Im Laufe der Jahre hat sich die Produktionsenklave von Heimarbeit bis hin zur Gründung zahlreicher Firmen entwickelt. Rund 3600 Fabriken in der Modeindustrie in Prato sind heute in chinesischem Besitz, rund 80% aller aktiven Firmen in der Bekleidungsindustrie in Prato werden von chinesischen Managerinnen und Managern geführt. Die Angestellten sind fast ausschliesslich Zugewanderte aus China.
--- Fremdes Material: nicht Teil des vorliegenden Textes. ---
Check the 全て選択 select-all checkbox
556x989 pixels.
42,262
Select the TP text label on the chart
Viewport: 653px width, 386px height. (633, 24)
Heute lebt in Prato die zweitgrösste asiatische Exilgemeinschaft in Europa.

Ausbeuterische Arbeitsbedingungen

Die Arbeitsbedingungen sind kritisch: Es wird berichtet, dass viele Angestellte keine Aufenthaltsbewilligung haben (und dadurch extrem abhängig von ihrer Arbeitsstelle und anfällig für ausbeuterische Arbeitsbedingungen sind); dass die Angestellten nicht korrekt gemeldet werden. Von langen Arbeitszeiten oder Nachtarbeit ist die Rede; Barzahlung als Umgehung von Sozialversicherungsbeiträgen; mangelhafter oder gesundheitlich bedenklicher Unterkünfte in den Fabriken; etc. Beschwerden wurden allerdings vor allem laut, als chinesische Geschäftsleute versuchten, sich als Direktlieferanten zu etablieren. Das bedeutet konkret: Die chinesische Parallel-Industrie mit all ihren Schwierigkeiten und kritischen Arbeitsbedingungen wird von der Italienischen Modeindustrie toleriert, ja gar erwünscht – aber ausschliesslich als billige Unterlieferanten.

Im Dezember 2013 starben bei einem Fabrikfeuer in Prato 7 Personen, was die nationale und internationale Gemeinschaft aufrüttelte. Kontrollen durch Arbeitsinspektorinnen oder Auditoren bleiben aber schwierig, u.a. wegen Sprachproblemen oder mangelndem Vertrauen.

Auch in andern Regionen Italiens werden zunehmend chinesische und pakistanische Geschäftsleute in der Modeindustrie aktiv – z.B. in Campania oder in Riviere del Brenta. Viele asiatische Zugewanderte, die in den Fabriken arbeiten, sind zu prekarisierten Arbeitsbedingungen und Dumpinglöhnen angestellt.

Produziert wird auch für das Luxussegment, u.a. für Armani, Ferré, Valentino, Versace, Max Mara, Chanel, Dolce & Gabbana, Prada, Dior, oder Louis Vuitton.

Die Parallel-Industrie führt zunehmend zu einem Konflikt, da sie das Lohn- und Preisniveau aushöhlt und Diskriminierung fördert. Fabrikbesitzer monieren, dass ihre Produktionspreise gedrückt werden, sobald potentielle Auftraggeber sehen, dass sie es mit chinesischen Geschäftsleuten zu tun haben. Oder aber, dass Aufträge aus Angst vor Reputationsschäden nicht an chinesische Geschäftsleute vergeben werden. Auch nicht-chinesische Geschäftsleute beschweren sich, da die Dumpingpreise die Kosten massiv drücken.